Opinion: Europe’s real test in China: Human rights


Europe can’t stay silent on Beijing’s mistreatment of its Muslim minorities.

First published in Politico: https://www.politico.eu/article/europe-real-test-china-human-rights/ 

by Katharine Derderian 

History is unlikely to remember the details of whatever position the European Union takes on trade, security or climate change during its summit with China next month.

What it will record about the bloc’s dealing with Beijing is how it responds to devastating human rights violations occurring in the country.

China has orchestrated a mass detention campaign in China’s northwestern Xinjiang Uighur Autonomous Region, where it is holding up to 1 million Uighurs, Kazakhs and other predominantly Muslim ethnic groups in internment camps and other facilities.

Beijing has given the detention camps the Orwellian label of “transformation-through-education facilities,” claiming they are “boarding schools” and “vocational training centers” designed to help Muslim ethnic minorities transition to modern living.

In reality, these are places of torture or other ill treatment. People are deprived of food and sleep and subjected to solitary confinement and physical abuse if they resist or fail to show sufficient progress toward “de-extremization.” Those detained can be held indefinitely, without review, or without any concrete criminal charges against them.

As China becomes increasingly assertive on the global stage, it’s more important than ever that Europe doesn’t shy away from speaking truth to power

Katharine Derderian, Senior Executive Officer for EU Foreign Policy in Africa, the Americas and Asia, Amnesty International. 

Former detainees and relatives of those held in camps told Amnesty International that travel abroad for work or education, contact with people outside China, displays of religious and cultural affiliation — or even the use of encrypted messaging apps — can be cause for suspicion and lead to detention.

Despite a growing body of evidence of ill treatment at these centers, China continues to obfuscate and deny access to the region to independent observers and journalists. It has stonewalled repeated requests for information by the United Nations, EU member states, the United States Congress and, most recently, the Turkish Ministry of Foreign Affairs and European Commissioner for Humanitarian Aid and Crisis Management Christos Stylianides.

As China becomes increasingly assertive on the global stage, it’s more important than ever that Europe doesn’t shy away from speaking truth to power. If the EU’s commitment to promoting and protecting human rights means anything, it has to respond to send an unequivocal, unified message that it condemns China’s brutal attempt to intimidate and control its Muslim populations.

The urgent situation for Muslims in Xinjiang — and for the rights of citizens in China more widely — should be at the top of the EU’s agenda as it prepares for the EU-China summit on April 9. There is no excuse for business as usual.

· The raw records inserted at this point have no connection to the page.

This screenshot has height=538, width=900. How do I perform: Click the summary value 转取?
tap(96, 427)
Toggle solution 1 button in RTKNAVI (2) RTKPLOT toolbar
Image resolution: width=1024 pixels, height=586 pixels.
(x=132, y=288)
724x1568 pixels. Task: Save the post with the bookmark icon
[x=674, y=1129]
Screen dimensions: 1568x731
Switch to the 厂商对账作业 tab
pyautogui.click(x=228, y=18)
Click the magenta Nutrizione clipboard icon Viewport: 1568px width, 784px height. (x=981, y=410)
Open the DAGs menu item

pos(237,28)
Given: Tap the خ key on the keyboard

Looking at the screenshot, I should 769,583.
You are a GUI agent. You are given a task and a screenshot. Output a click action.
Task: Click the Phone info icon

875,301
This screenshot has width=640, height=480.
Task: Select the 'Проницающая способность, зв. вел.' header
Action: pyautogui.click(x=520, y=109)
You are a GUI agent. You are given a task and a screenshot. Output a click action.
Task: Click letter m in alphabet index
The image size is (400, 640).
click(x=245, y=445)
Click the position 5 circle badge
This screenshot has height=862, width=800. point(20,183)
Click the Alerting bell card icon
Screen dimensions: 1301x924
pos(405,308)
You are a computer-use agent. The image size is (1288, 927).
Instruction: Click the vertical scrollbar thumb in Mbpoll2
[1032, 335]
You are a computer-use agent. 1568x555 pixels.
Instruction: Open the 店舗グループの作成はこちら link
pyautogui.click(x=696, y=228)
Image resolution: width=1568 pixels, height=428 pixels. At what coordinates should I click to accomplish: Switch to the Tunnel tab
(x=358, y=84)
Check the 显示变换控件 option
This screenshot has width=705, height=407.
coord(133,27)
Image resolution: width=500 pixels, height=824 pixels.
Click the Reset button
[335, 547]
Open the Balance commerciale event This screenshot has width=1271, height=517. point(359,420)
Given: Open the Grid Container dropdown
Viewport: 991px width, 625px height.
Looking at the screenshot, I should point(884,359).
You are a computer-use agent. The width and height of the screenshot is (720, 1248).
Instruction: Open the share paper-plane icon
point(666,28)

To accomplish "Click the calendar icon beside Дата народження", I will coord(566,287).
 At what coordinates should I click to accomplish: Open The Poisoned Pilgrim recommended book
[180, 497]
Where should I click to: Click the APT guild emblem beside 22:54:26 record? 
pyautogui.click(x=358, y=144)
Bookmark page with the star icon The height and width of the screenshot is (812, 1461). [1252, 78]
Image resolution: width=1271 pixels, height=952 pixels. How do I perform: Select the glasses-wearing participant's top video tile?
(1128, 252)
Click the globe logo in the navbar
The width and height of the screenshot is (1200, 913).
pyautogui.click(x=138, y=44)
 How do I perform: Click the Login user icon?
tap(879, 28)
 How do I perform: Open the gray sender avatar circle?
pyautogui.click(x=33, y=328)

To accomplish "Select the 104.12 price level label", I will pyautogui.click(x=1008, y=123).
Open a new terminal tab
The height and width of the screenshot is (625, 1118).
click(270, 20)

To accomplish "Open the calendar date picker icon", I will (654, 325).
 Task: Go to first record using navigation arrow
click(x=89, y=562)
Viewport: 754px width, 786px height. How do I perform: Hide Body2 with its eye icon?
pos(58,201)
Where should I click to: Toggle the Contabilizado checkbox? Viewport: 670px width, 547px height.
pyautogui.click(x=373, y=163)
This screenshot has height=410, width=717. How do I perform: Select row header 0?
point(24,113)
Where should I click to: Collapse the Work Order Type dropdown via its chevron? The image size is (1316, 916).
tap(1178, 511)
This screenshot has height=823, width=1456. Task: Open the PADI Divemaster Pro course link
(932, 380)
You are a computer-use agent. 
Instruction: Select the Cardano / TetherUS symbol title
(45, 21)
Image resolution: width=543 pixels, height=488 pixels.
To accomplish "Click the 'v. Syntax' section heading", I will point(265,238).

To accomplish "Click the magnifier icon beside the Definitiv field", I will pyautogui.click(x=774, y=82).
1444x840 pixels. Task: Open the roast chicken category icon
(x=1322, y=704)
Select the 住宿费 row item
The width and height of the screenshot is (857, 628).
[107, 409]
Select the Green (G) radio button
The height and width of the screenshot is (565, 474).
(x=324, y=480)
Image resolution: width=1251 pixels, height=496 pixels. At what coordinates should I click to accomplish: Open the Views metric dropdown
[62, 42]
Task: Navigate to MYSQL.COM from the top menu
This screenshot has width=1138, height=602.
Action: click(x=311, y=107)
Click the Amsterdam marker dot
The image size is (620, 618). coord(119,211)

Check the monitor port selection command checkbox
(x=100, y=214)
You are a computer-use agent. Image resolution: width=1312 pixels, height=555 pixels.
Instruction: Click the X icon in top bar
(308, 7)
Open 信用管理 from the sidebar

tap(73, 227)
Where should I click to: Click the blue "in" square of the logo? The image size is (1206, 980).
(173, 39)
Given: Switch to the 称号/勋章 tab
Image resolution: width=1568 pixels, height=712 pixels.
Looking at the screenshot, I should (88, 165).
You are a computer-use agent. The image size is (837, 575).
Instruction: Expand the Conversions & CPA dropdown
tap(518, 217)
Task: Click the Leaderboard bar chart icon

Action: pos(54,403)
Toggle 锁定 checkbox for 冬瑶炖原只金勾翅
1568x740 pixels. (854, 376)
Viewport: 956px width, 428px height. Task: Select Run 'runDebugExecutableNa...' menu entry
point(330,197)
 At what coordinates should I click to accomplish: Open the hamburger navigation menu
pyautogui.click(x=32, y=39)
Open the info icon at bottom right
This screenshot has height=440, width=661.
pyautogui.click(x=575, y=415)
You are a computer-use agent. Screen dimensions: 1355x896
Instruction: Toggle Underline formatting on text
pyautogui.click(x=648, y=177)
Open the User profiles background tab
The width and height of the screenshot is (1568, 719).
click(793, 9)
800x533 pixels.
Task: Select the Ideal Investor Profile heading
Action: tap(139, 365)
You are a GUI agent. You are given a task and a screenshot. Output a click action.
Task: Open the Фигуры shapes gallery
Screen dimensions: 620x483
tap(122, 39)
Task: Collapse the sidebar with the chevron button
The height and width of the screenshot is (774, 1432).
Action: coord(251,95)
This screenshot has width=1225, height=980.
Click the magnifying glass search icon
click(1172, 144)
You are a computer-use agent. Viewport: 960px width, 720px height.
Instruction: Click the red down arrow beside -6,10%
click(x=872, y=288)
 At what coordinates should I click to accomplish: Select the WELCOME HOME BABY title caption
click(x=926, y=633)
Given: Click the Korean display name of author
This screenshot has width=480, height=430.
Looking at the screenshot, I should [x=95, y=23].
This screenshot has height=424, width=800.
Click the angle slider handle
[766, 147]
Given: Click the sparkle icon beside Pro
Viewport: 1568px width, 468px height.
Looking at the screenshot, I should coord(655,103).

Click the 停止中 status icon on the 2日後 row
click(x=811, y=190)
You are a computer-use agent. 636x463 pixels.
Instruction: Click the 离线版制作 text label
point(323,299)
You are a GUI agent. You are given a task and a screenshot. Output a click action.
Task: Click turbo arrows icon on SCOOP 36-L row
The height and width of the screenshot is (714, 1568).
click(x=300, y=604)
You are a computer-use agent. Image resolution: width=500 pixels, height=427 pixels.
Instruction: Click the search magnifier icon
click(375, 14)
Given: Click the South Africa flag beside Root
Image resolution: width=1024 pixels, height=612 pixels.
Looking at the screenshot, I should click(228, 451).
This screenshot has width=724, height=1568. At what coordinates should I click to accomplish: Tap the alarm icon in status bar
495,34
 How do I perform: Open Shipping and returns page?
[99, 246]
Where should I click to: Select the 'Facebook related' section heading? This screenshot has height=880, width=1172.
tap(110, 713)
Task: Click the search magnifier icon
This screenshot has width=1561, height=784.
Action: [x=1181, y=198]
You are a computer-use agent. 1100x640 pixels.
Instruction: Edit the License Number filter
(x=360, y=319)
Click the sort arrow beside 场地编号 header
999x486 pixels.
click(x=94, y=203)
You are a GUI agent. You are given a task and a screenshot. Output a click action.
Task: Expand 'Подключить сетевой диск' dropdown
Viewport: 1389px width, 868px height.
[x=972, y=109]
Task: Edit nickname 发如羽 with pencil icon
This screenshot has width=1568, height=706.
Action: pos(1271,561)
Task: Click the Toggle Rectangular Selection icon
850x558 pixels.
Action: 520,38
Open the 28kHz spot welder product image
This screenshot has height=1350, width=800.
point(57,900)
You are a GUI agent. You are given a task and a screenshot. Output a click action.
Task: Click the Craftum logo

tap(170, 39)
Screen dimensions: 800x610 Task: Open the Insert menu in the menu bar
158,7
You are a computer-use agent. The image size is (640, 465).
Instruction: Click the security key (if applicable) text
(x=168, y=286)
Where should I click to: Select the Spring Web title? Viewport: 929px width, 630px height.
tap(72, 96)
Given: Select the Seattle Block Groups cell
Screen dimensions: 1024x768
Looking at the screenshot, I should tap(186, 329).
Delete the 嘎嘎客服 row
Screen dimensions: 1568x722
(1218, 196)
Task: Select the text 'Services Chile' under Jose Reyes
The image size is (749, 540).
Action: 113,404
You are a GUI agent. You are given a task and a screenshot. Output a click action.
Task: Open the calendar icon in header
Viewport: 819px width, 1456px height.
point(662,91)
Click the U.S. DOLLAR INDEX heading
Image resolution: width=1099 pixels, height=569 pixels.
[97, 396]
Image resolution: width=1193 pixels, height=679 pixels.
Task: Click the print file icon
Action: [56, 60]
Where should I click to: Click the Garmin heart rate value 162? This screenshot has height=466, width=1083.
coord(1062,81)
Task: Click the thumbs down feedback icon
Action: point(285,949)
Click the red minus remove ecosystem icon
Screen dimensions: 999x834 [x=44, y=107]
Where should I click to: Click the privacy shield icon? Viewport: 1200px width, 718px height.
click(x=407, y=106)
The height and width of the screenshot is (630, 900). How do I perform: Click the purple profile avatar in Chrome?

An independent assessment of violations in the region could be a springboard from which the EU can launch a strong, fact-based response.

KK

Countries such as Greece and Hungary — which have received substantial Chinese investment and tried to block past efforts to condemn China’s human rights record — should not be allowed to derail efforts at a unified response.

China is too big, and too influential, for any single European country to successfully negotiate with it. Europe will only benefit from a relationship with Beijing if it is negotiated by the EU as a whole — from a position of unity and strength.

That strength also comes from the EU standing its ground on human rights. Following the U.S. withdrawal from the U.N. Human Rights Council and amid a wider global pushback on international human rights frameworks — in particular from China itself — it is now up to the EU and its member states to keep Xinjiang on the international agenda.

A number of human rights organizations have called on the U.N. Human Rights Council to pass a resolution that would establish an international, independent and unrestricted fact-finding mission to Xinjiang. An independent assessment of violations in the region could be a springboard from which the EU can launch a strong, fact-based response.

The EU has stepped up under similar circumstances before. In March 2017, Brussels led the initiative to establish an independent fact-finding mission into allegations of serious human rights abuses in Myanmar, including in Rakhine State. The EU-sponsored resolution at the U.N. Human Rights Council gained support from equally concerned counterparts worldwide, including the Organization of Islamic Cooperation, and succeeded in keeping human rights violations in Myanmar high on the international agenda.

If the EU fails to act now, it will not only fail those detained in inhumane conditions in Xinjiang; it will also set a dangerous precedent for how it can challenge China’s human rights abuses in the future.

This is an existential test for the EU’s commitment to human rights — and how it will position itself as Beijing enters the race for global power. It has no choice but to rise to the occasion.

Katharine Derderian is senior executive officer for EU foreign policy in Africa, the Americas and Asia at Amnesty International.